Quali iniziative si potrebbero prendere per incrementare il turismo enogastronomico?
«A noi compete produrre più autenticità, agli enti competenti spetta la comunicazione dell’enogastronomia legata a tutte le attività produttive e a tutte le realtà di storia e arte del nostro territorio. Servono eventi e percorsi che seguano itinerari d’arte e leghino di più il mondo produttivo».
E il discorso potrebbe continuare sottolineando che la ristorazione da sola non riesce a creare un circolo virtuoso per attrarre il turismo che conta. Da sempre sappiamo che un aspetto importante è l’accoglienza. Una parola magica nella quale si concentrano molte cose. Accoglienza significa essere innanzitutto ospitali. Se un turista, arrivato in piazza della Libertà, chiede ad un giovane «Cosa c’è da vedere a Macerata?” e si sente rispondere “Non c’è niente da vedere” è veramente scoraggiante e deludente. Eppure è successo. Tanto è vero che una persona, che aveva visto l’episodio, si è avvicinato al turista e gli ha prospettato un itinerario da palazzo Buonaccorsi allo Sferisterio.
Ma neppure l’accoglienza basta perché il turista che arriva in una città sconosciuta vorrebbe conoscere anche il folclore del territorio, il dialetto, la storia, le tradizioni, le feste. Da qui la necessità di coinvolgere anche altre eccellenze della nostra provincia da scegliere di volta in volta in base alla comitiva di visitatori che si trovano in città. Perché non sempre sono semplici turisti o famiglie in vacanza, spesso sono docenti universitari ospiti dei nostri due Atenei, oppure gruppi di studenti guidati dai loro insegnanti, altre volte appassionati di archeologia in visita alle vestigia di Urbisaglia, ma anche amanti della natura e dei paesaggi delle Marche.
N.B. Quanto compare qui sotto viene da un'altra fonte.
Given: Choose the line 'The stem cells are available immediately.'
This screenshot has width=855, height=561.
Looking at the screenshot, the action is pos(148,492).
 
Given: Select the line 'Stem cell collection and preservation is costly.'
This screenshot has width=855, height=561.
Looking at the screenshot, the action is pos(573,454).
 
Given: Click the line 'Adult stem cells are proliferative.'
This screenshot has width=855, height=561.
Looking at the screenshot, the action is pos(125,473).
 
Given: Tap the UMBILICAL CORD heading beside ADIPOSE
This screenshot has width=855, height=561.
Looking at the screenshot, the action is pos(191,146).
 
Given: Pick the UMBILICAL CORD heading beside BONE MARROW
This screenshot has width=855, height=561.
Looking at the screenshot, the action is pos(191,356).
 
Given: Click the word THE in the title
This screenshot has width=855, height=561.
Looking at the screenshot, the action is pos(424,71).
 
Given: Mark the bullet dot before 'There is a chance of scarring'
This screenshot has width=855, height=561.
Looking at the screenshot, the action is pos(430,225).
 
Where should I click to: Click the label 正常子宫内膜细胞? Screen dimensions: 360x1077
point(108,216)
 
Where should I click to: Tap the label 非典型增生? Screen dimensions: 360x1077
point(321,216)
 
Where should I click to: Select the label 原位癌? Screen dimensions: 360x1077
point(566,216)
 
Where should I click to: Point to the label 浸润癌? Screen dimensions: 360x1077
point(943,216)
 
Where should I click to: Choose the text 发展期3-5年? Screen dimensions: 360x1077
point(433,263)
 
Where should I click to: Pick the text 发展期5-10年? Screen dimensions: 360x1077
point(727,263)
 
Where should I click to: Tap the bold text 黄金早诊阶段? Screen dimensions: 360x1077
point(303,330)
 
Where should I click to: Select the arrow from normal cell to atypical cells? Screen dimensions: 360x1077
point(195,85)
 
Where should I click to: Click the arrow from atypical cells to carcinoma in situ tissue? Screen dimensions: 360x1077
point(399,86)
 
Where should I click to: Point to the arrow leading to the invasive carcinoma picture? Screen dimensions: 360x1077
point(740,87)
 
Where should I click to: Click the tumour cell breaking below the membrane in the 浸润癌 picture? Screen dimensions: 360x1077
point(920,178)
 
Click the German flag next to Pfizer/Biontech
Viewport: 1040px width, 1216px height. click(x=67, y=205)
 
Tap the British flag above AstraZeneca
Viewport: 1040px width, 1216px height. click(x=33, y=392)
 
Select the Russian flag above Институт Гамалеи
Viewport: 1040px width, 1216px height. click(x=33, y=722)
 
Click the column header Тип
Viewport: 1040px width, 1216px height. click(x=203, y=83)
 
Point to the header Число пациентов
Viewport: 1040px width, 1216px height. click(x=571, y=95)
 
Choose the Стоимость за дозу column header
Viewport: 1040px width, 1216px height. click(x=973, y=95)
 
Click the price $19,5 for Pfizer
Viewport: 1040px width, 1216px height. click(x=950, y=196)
Qualcuno potrebbe osservare: «Ma io questi gruppi richiamati nel nostro territorio da tali specificità non li ho mai visti». La risposta è semplice: “Ma avete mai fatto caso ai filmati o ai documentari relativi anche soltanto ai nostri centri storici?” Ebbene facciamoci mente locale! Neppure gli scorci di Macerata riescono ad emergere. Non parliamo addirittura di Elcito o di altre località altrettanto fascinose del nostro territorio. Eppure basterebbe un po’ più di attenzione agli aspetti più belli ma anche alla necessità di rendere più gradevole il paesaggio con una musica più appropriata. Perché non entriamo nei palazzi per riprodurre ad esempio l’aula magna dell’Università, il teatro della Filarmonica, il “Lauro Rossi”, la sala dell’Eneide a palazzo Buonaccorsi anziché inquadrare certi vicoletti assai poco fotogenici del centro storico? E ancora, perché non riprendere i suggestivi scorci di Macerata guardandoli dall’alto della terrazza del Palazzo degli studi?